Market closes after single case of virus: Inverness Leisure, also hit, stays open with panic-free response

After a single case of the coronavirus, the Inverness leisure centre remains up and running.
by Colin Campbell

TWO main centres in Inverness have been hit by the coronavirus and the response has been very different.

The Victorian Market was closed “until further notice” on Monday after a virus case was linked to the site. Highland Council said the closure would be as short as possible while “deep cleaning” was carried out.

Hours later a staff member at Inverness Leisure tested positive and, although several staff went into quarantine, it remained fully open for business.

There was no semblance of agreement among members of the public on which approach was right.

Amid an eruption of comment on social media several people said “they couldn’t believe” that the leisure centre hadn’t been closed for deep cleaning.

Another person responded with heavy irony: “Remove occupants and burn it to the ground. Problem solved. That’ll stop the snowflakes whining.”

It’s an indicator of how fortunate Inverness has been in this seven month saga that the emergence of the two single cases of the virus at the Market and Inverness Leisure became the talk of the town.

Although reported infections across the Highlands have risen in the past two weeks the numbers remain very low.

Statistics don’t reveal how many in total relate to Inverness.

But, in cities across Britain and further afield, if every location where a coronavirus case was reported was deemed to require deep cleaning, deep cleaning would be going on 24 hours a day and still barely making a dent in the process.

If Highland Council decided it was necessary to close the Market because of a single case that was their call.
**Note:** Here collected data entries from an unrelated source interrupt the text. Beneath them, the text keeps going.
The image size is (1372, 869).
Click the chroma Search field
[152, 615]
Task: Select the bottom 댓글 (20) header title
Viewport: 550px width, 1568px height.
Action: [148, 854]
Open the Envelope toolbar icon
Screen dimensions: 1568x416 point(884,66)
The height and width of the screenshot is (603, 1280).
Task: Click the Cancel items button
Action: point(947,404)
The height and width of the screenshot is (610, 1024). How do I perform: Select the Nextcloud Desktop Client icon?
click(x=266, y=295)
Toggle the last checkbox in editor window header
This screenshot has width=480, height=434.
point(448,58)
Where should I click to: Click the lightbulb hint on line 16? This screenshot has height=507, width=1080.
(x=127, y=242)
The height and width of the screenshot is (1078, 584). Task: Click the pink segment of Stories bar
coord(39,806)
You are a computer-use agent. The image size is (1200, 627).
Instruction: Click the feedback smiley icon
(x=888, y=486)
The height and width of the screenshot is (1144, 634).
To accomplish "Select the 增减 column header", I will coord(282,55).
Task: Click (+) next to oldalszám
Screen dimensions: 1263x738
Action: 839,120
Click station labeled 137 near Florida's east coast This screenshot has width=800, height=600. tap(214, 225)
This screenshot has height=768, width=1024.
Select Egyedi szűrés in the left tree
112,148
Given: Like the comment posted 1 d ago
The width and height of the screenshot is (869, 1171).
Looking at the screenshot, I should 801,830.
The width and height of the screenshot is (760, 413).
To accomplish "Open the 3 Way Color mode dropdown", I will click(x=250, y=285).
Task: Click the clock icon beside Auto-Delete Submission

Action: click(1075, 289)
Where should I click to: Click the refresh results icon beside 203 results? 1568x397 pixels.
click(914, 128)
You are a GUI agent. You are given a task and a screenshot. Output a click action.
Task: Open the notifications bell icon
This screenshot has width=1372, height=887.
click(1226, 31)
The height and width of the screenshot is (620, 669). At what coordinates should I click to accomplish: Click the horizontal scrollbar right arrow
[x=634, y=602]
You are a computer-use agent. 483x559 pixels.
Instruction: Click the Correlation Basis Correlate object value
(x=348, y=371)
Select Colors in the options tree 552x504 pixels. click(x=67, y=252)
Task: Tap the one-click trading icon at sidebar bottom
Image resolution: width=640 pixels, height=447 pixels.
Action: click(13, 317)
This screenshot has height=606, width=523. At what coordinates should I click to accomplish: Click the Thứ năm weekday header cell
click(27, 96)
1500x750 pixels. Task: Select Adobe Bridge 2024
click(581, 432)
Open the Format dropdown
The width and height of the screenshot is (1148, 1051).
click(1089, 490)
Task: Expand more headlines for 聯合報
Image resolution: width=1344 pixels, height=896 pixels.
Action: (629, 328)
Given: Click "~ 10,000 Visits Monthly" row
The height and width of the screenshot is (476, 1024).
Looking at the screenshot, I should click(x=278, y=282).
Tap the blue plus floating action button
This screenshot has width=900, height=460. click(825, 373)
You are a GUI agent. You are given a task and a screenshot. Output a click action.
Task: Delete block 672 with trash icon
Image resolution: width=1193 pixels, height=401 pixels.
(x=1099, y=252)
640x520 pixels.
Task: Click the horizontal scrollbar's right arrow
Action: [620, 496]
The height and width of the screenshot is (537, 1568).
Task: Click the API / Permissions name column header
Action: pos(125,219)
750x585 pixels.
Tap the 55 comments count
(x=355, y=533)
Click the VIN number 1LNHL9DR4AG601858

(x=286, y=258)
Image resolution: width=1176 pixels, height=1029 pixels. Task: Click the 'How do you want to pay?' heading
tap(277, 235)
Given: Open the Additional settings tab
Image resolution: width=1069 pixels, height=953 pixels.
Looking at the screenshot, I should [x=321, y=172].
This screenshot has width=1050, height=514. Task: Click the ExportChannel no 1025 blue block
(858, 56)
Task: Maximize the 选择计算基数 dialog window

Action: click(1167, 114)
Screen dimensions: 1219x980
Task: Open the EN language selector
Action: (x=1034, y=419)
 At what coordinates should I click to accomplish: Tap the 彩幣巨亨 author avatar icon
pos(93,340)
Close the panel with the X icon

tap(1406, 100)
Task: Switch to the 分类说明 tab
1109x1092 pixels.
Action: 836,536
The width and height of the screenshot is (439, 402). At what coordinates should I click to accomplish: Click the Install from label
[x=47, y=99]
It was presumably open again yesterday – if not the situation would have been ridiculous.

But wouldn’t a “deep clean” of the premises most directly affected have been sufficient?

Apart from the disruption involved, the obvious problem is that the action they took could further stoke up unnecessary anxiety among more nervy members of the public.

Would staff working elsewhere in the Market have been left at risk without this deep cleaning closure? Would members of the public walking through it or shopping there have been left more vulnerable?

The answer, based on everything we know about the virus, has to be no, they wouldn’t.

Sensible and proportionate precautions need to be taken, but a flare-up of paranoia would help no-one.

I learned of the situation at the leisure centre just before going along there, as I have done nearly every day since it reopened.

If I’d been informed the entire venue was being shut down “until further notice” for cleaning – whether deep or otherwise – I’d have been left climbing the walls with frustration.

But the centre management – who have got just about everything right in their response to the virus – were not for closure.

That would have been a drastic and excessive response to a single case and I thought the statement they issued was perfectly appropriate.

High Life Highland chief executive, Steve Walsh, said, “An individual employed at Inverness Leisure advised us that they had received a positive test result for Covid-19. As a result of this isolated incident, a number of co-workers have been advised by Health Protection colleagues to self-isolate for 14-days as a precautionary measure to ensure that there is no further risk to our customers or employees.

“HLH has taken specialist advice from colleagues in NHS Highland’s health protection team as well as from Highland Council’s environmental health colleagues. We are grateful for the excellent health advice that has allowed us to continue to operate safely.

“We would wish to reassure our customers that our safety precautions and immediate action protocols already in place to deal with this type of incident allow us to continue to operate safely. High Life Highland’s priority has been, and remains, the safety of customers and staff.”

High Life could have panicked and gone into lockdown just a month after reopening and their customers would have been left out in the cold again.

Instead they provided a reasoned and measured response to a single case of the virus.

One of the worst effects of virus-fear in Inverness has, unfortunately, been the fall-off in numbers returning to the leisure centre. This can’t all be attributed to virus fear – some people will have just lost the exercise habit – but those staying away may well have be doing themselves no favours at all in terms of their health, fitness, and their weight.

However, everyone has to make their own choice in the current situation.

And, self-evidently, the risk of contracting the coronavirus is not non-existent, but with the amount of precautionary work put in at the centre I believe it’s negligible and no greater than a visit to Tesco – and far less than going to a pub.

So thank goodness the leisure centre didn’t panic and put the shutters up. Morale is fragile at the moment. And the spectacle of the centre being turned into an empty shell again would have stretched and strained it to the limit.